* **WHAT YOU SHOULD DO**: Within the lines below, the span from the line with "This screenshot has width=781, height=422." to the line with "the collapse all", both ends included, is to be reproduced exactly, with pictures omitted.

* **EXERCISE DATA**:
-- -- --
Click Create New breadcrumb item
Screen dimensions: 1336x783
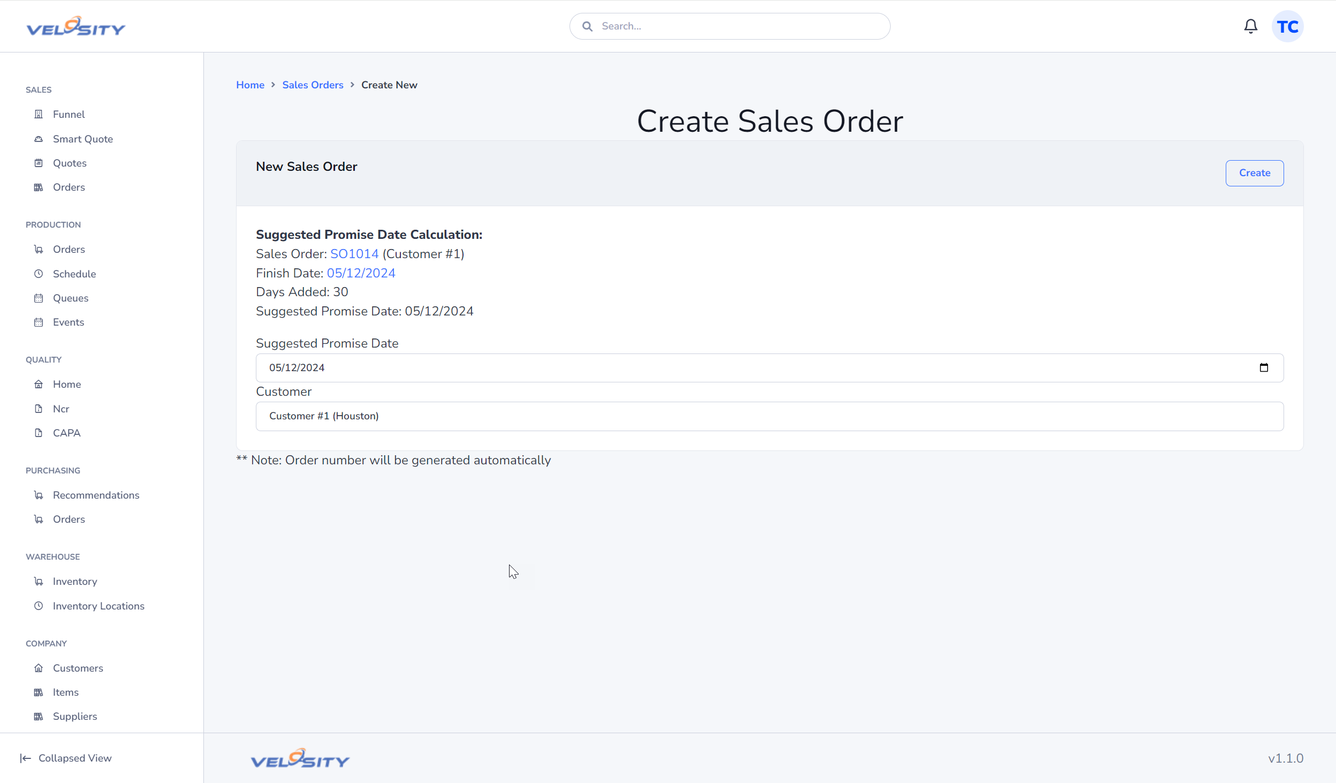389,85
-- -- --
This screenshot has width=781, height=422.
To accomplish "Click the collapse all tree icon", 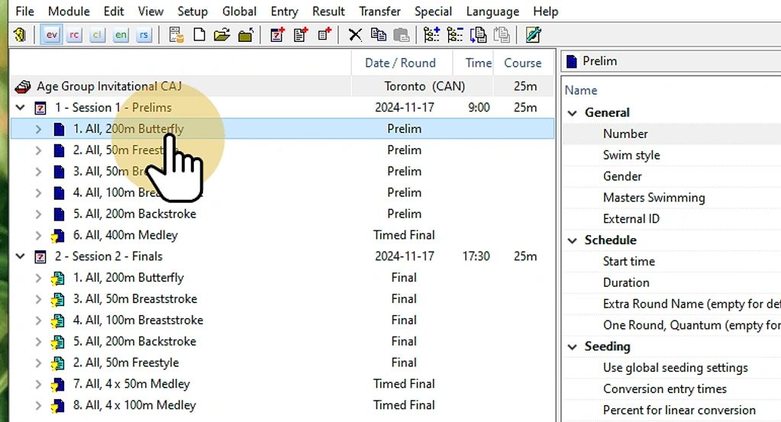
-- -- --
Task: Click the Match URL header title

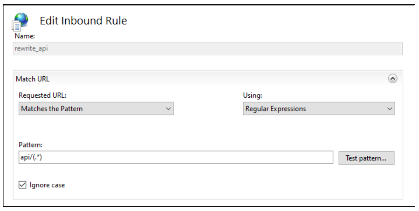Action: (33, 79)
-- -- --
* **RESPONSE TO THE TASK**:
This screenshot has width=781, height=422.
To accomplish "Click the collapse all tree icon", 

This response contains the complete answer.